Here’s what makes it powerful:

Unified workspace – Combines data engineering, data science, and business analytics in one platform so teams can collaborate without switching tools
Built on Apache Spark – Handles massive data processing jobs that would be impossible with traditional databases
Cloud-native – Runs on AWS, Azure, or GCP, integrating seamlessly with your existing cloud infrastructure
Notebooks & workflows – Interactive notebooks for development plus production-grade job scheduling for automated data pipelines

What does this Integration do?

Our Databricks integration gives you complete visibility into where your DBU (Databricks Unit) costs are actually going, so you can optimize spending instead of guessing. We unify your Databricks and AWS costs in one place, making it easy to see the full picture of your cloud infrastructure spend.

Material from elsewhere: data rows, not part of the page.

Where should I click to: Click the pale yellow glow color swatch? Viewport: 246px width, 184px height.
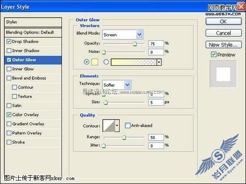click(x=95, y=62)
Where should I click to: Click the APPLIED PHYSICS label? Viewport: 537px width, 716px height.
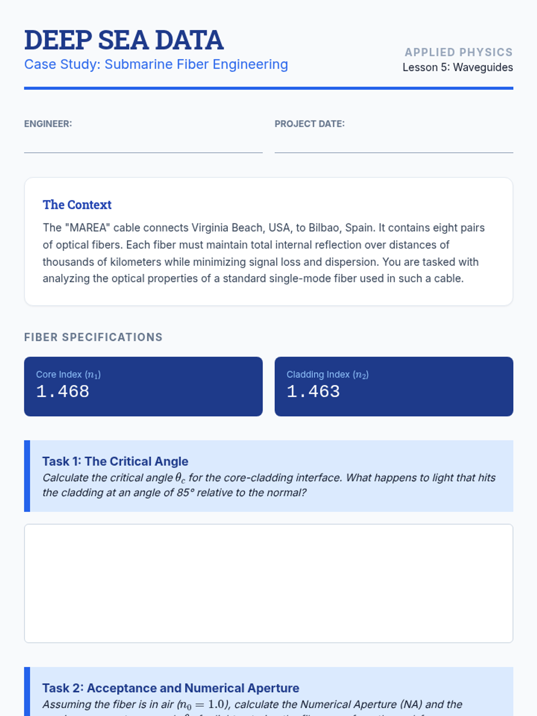click(459, 52)
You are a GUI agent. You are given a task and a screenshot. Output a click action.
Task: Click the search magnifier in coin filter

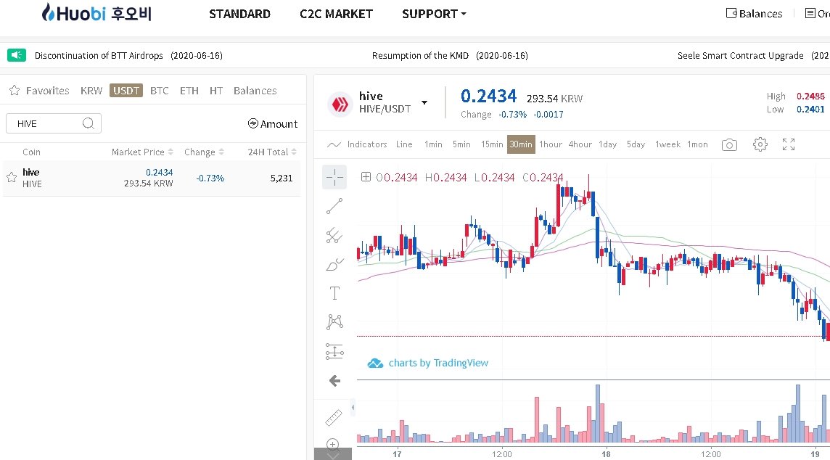pos(89,123)
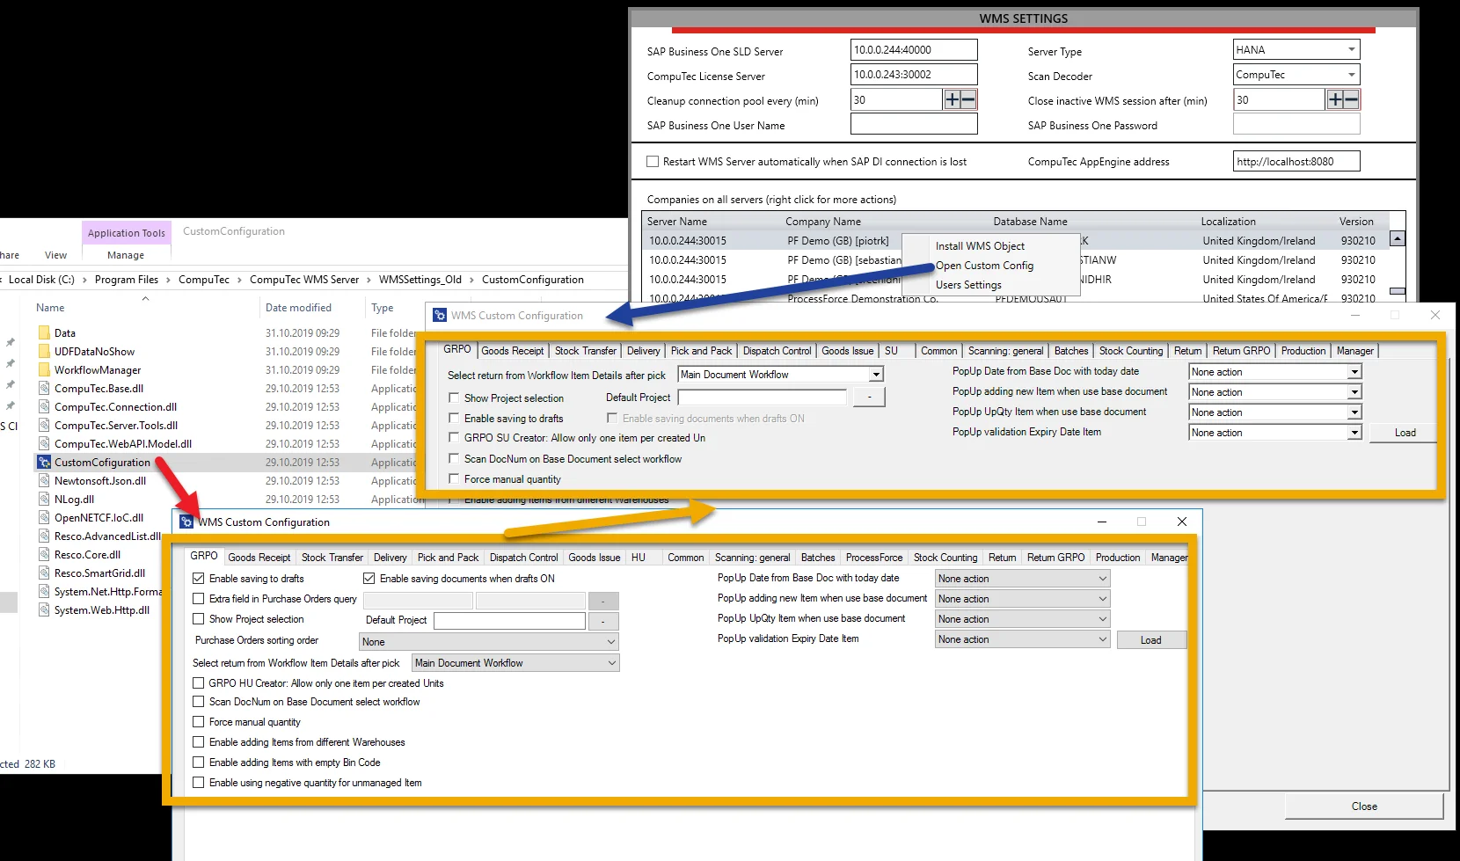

Here’s what you get:

Unified AWS + Databricks view – Stop switching between platforms—see your complete cloud cost story in CloudForecast alongside your existing AWS infrastructure
DBU-level cost tracking – See exactly how much each workspace, cluster, and job is costing you in real-time
Query-level analysis – Identify which specific queries are burning through your budget so you can optimize the expensive ones
Team & workspace allocation – Break down costs by team, project, or workspace to enable accurate chargeback and accountability
More coming soon!

Setup Requirements

What do we need:

To set up the integration, we’ll need a few things on your end:

CloudForecast workspace – A dedicated workspace where we can run our cost analysis queries
Small serverless SQL warehouse – For running our queries efficiently without spinning up dedicated infrastructure
Service principal with specific permissions:
- Read access to the billing and metadata tables listed below
- Ability to manage the cluster (this lets us shut it down quickly after we’re done using it)

Tables we’ll read from:

system.billing.usage
system.billing.list_prices 
system.compute.clusters
system.compute.warehouses
system.access.workspaces_latest
system.query.history 
system.lakeflow.jobs 
system.compute.node_timeline
system.access.table_lineage 
system.lakeflow.pipelines

Setup Process

There are five key steps to setting up Databricks as a Datasource for CloudForecast:

Create Service Principal
Create workspace
Configure the SQL Warehouse
Grant access to System Tables
Run queries in SQL editor

1. Create Service Principal:

Visit: https://accounts.cloud.databricks.com/user-management/serviceprincipals
Create a Service Principal with a name (e.g. cloudforecast).
Go to the Secret Tab and generate a secret for 730 day
🔥 Important note: Copy both APPLICATION_ID AND SECRET VALUE for later use

2. Create Workspace:

Visit:https://accounts.cloud.databricks.com/
Click on Workspaces then Create Workspace
Enter workspace name (e.g. cloudforecast), select N.Virginia (if possible) and select `Use Serverless compute with default storage)
Once created, click on the Permissions Tab
Click on Add Permssions and add the recenly created user as a User
Important note: 🔥 Copy both WORKSPACE_URL

3. Configure SQL Warehouse

Open the workspace and SQL Warehouse under SQL
Select Create SQL warehouse
- Name
- Cluster size 2X-Small
- Auto stop —> 5 minutes
Add your service Principal as a Can Manage
- This will allow us to turn off the warehouse as soon as possible
Important note: 🔥 Copy the Warehouse ID

4. Grant access to the System Tables:

system.billing.usage – Provides SKU-level usage records by workspace for cost and consumption analysis.
system.billing.list_prices – Provides official Databricks list pricing for each SKU.
system.compute.clusters – Provides metadata and configuration details for Databricks clusters.
system.compute.warehouses – Provides metadata and configuration details for Databricks SQL warehouses.
system.access.workspaces_latest – Provides the latest identifiers and human-readable names for workspaces.
system.query.history – Provides execution history and performance details for queries.
system.lakeflow.jobs – Provides metadata and configuration details for Lakeflow jobs.
system.compute.node_timeline – Provides lifecycle and timing information for compute nodes.
system.access.table_lineage – Provides upstream and downstream lineage relationships between tables.
system.lakeflow.pipelines – Provides metadata and configuration details for Lakeflow pipelines, including definitions and execution settings

5. Run queries in SQL editor

Run the following queries in SQL editor (must be a Metastore ADMIN)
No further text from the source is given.